ПРЕДЛОЖЕННЫЙ ФРАГМЕНТ »

* * * * *

В ней высмеиваются неприкосновенные общественные институты и священные религиозные обряды, изображены исполненные похоти картины.
— Мы требует только одного, — провозглашает прокурор, — соблюдения закона! Можете проявлять снисходительность к Пилле, сколько вам угодно! Будьте великодушны к Пиша… Что касается Флобера, то он является главным виновником и именно к нему вы должны отнестись со всей строгостью. Я свою задачу выполнил. Но я спрашиваю вас, господа, кто противостоит в книге преступной жене-самоубийце? Кто из персонажей романа имеет право ее судить? Я скажу вам— никто, ни одно из действующих лиц. В самом деле, если глупый муж еще сильнее любит свою жену, узнав об ее изменах, если общественное мнение олицетворяют карикатурные персонажи, а религиозное чувство — смешной священник, значит, в книге Флобера лишь одно лицо остается правым и царит, вознесенное надо всем: это Эмма Бовари!
Затем, указывая на шесть журнальных книжек «Парижского обозрения» в желтых обложках, которые лежали перед ним, и как бы черпая в них вдохновение, прокурор продолжал:
— Автор приложил множество стараний, он употребил все доступные ему красоты слова, чтобы живописать эту женщину. Попытался ли он описать при этом ее душу? «Обвинитель потряс в воздухе номером журнала. — Отнюдь нет, — и актерским жестом бросил книжку на стол. — Может быть, он описал ее сердце? — патетически вопрошал он. — Вовсе нет. Ее ум? Увы, нет. Тогда, может быть, ее физическую привлекательность? Тоже нет. О, я хорошо знаю, что портрет госпожи Бовари после супружеской измены относится к числу блистательных портретов, однако прежде всего он дышит сладострастием; позы, которые она принимает, будят желание, а красота ее — красота вызывающая… — почти прокричал последние слова слуга закона, как бы предупреждая об опасности, таящейся в желтых книжках, лежащих перед ним на столе.

* * * * *

ПРЕДСТАВЛЕННЫЕ СТРОКИ »
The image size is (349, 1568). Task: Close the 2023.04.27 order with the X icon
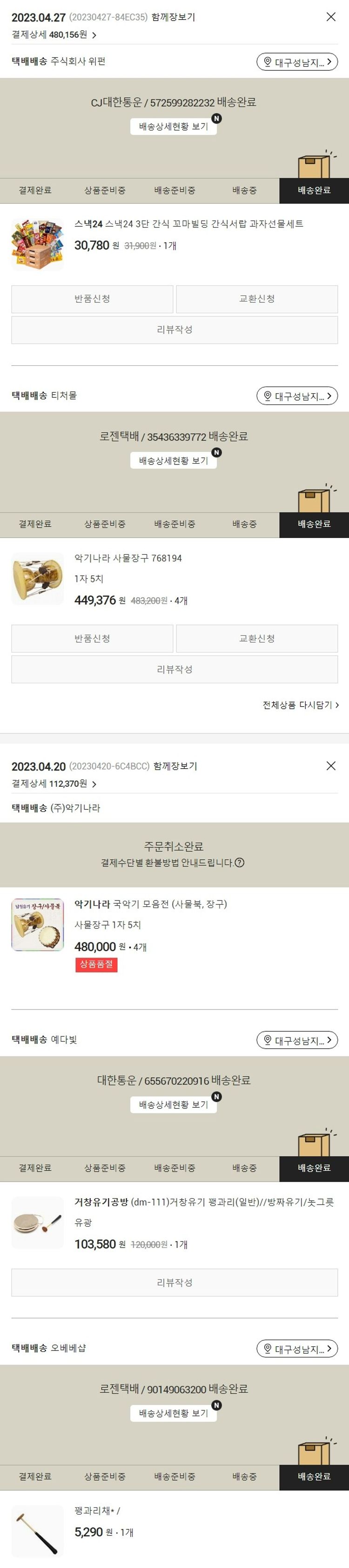coord(331,17)
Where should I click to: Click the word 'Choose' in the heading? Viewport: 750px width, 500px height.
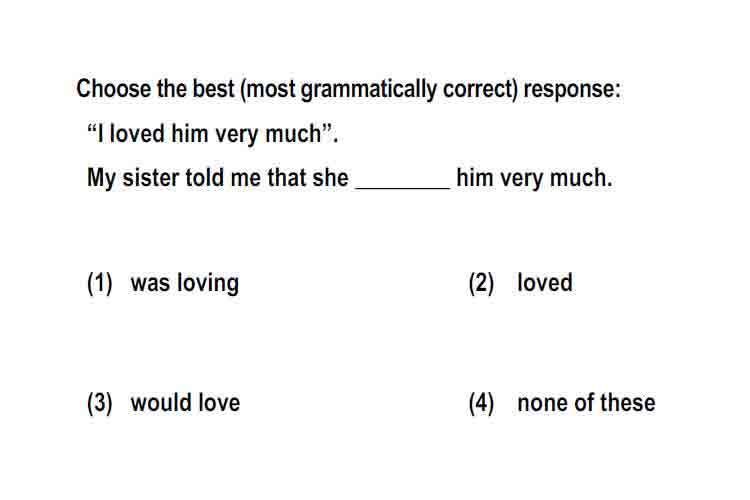[x=113, y=89]
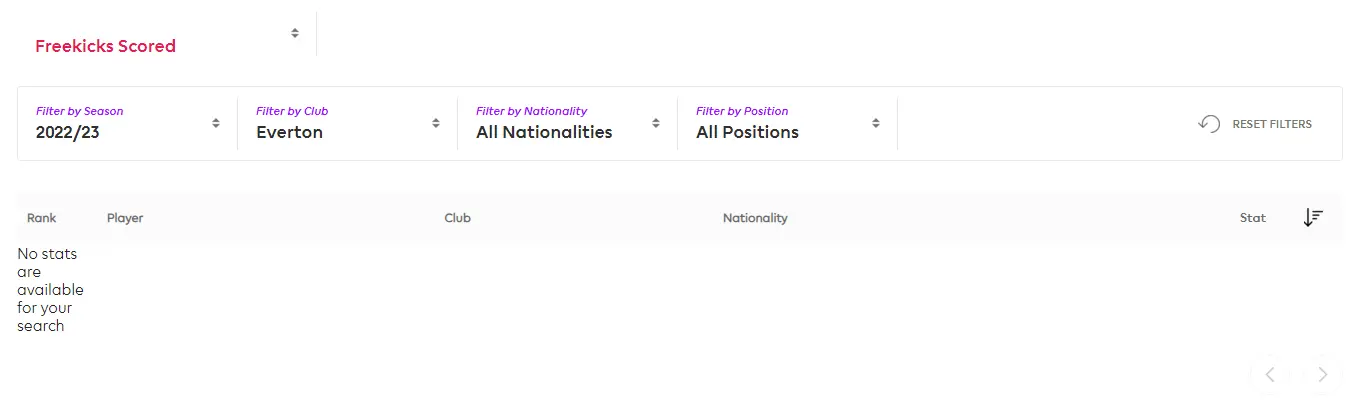Go to the next results page arrow
This screenshot has width=1363, height=410.
pos(1322,375)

* * * * *

ЗАДАНИЕ »
Ответьте на вопросы по предложенному фрагменту:
1. Кого прокурор называет главным виновником?
2. Сколько журнальных книжек лежало перед прокурором и какого цвета были их обложки?
3. Кто, по словам прокурора, олицетворяет в романе религиозное чувство?

ОТВЕТ »
1. Флобера.
2. Шесть книжек «Парижского обозрения» в желтых обложках.
3. Смешной священник.